Selon une lettre adressée à M. Soyinka par le consulat, consultée par l’Agence France-Presse (AFP), les responsables ont cité les règlements du département d’Etat permettant d’« annuler un visa de non-immigrant à tout moment, à sa discrétion ». En lisant la lettre à haute voix devant des journalistes à Lagos, la capitale économique du Nigeria, le Prix Nobel a déclaré que les responsables lui avaient demandé d’apporter son passeport au consulat afin que son visa puisse être annulé.
Il a plaisanté en disant que c’était une « lettre d’amour plutôt curieuse venant d’une ambassade », tout en conseillant à toute organisation espérant l’inviter aux Etats-Unis de « ne pas perdre leur temps ». « Je n’ai pas de visa.

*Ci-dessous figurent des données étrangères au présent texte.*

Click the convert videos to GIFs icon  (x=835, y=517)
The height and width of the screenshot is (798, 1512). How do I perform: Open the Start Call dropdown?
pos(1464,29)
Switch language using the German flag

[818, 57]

Je suis interdit d’entrée », a poursuivi le dramaturge, qui a enseigné et reçu des distinctions de grandes universités américaines, notamment Harvard et Cornell.
L’administration Trump a fait de l’annulation des visas un élément clé de sa lutte contre l’immigration, ciblant notamment les étudiants qui s’expriment sur les droits palestiniens. Sollicitée par l’AFP, l’ambassade des Etats-Unis à Abuja a indiqué qu’elle ne commentait pas les cas individuels, invoquant les règles de confidentialité.
Récemment, le Prix Nobel de littérature avait comparé Donald Trump à l’ex-dictateur ougandais Idi Amin Dada, « un homme de stature internationale, un homme d’Etat ». « Je pensais lui faire un compliment, a-t-il déclaré. Il se comporte comme un dictateur, il devrait en être fier. »
Surnommé le « boucher de l’Afrique », le général Idi Amin Dada, autoproclamé chef de l’Etat en 1971, a été renversé en 1979 après un règne sans partage marqué par une répression aveugle, la mort de 300 000 à 500 000 Ougandais et l’expulsion de toute la communauté indo-pakistanaise. Il a fui en Libye puis en Arabie saoudite, où il est mort en 2003.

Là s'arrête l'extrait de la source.